▶ **Assignment**: Beginning with the line containing "You are a GUI" and ending at the last line of the data, set down every line exactly, leaving out all pictures.
Given records START
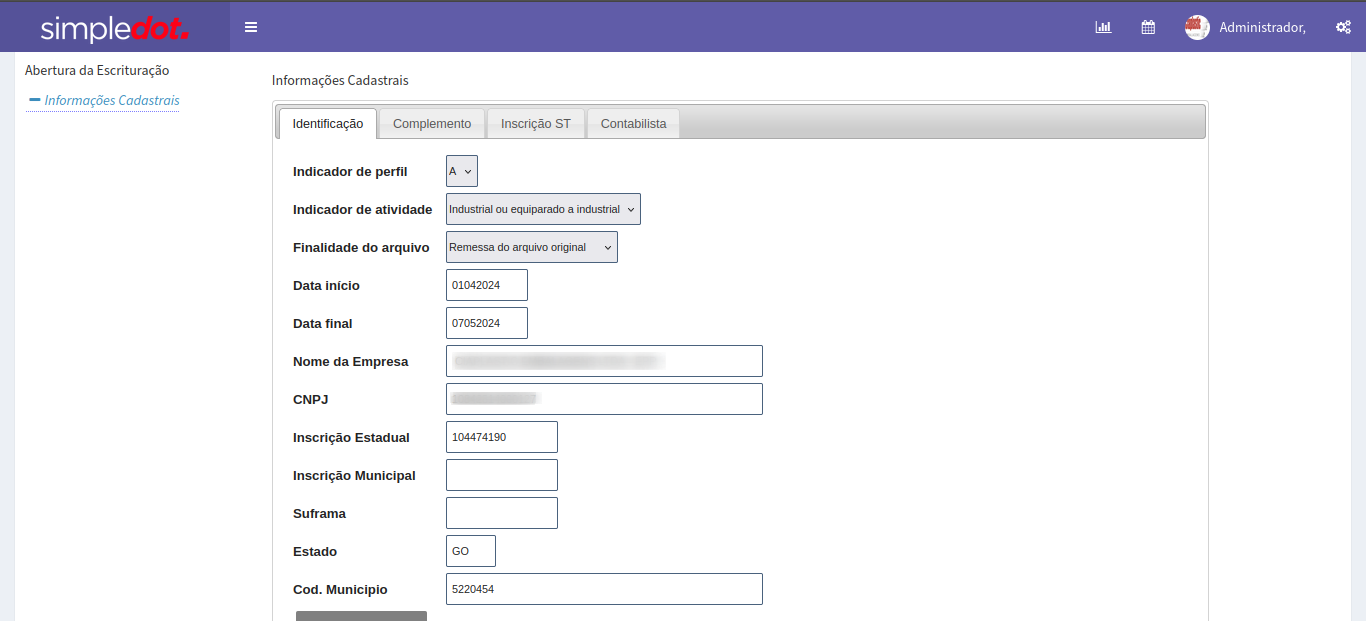The width and height of the screenshot is (1366, 621).
Task: Open the Contabilista tab
Action: (633, 124)
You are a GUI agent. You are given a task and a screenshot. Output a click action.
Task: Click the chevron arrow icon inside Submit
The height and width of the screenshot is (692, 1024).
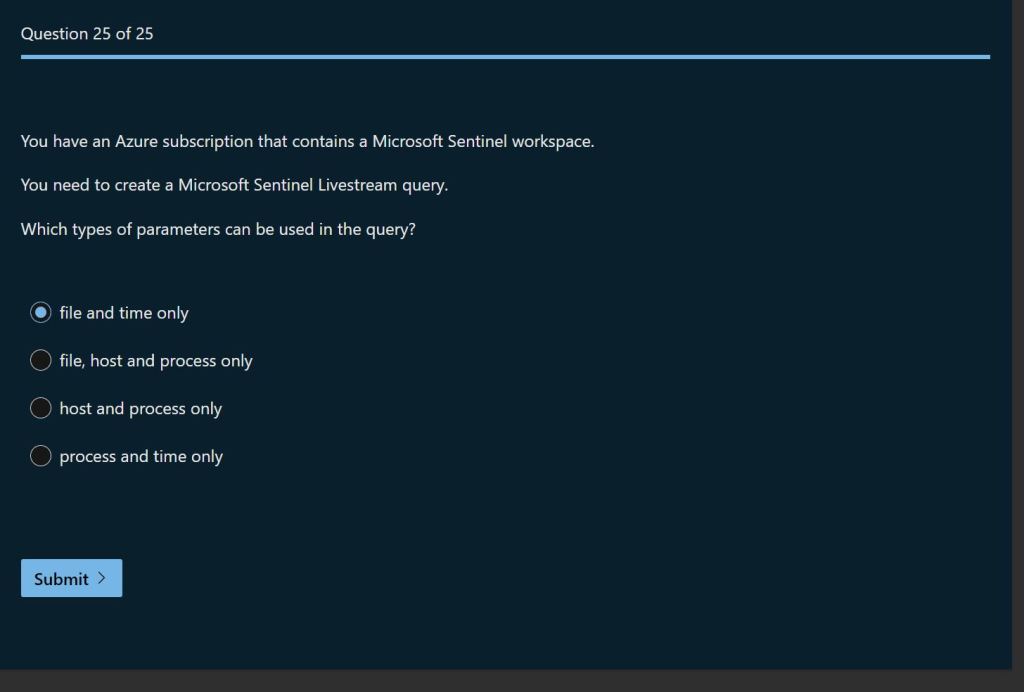coord(103,578)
Given records END
▶ **Exercise response**:
You are a GUI agent. You are given a task and a screenshot. Output a click action.
Task: Click the chevron arrow icon inside Submit
The height and width of the screenshot is (692, 1024).
coord(103,578)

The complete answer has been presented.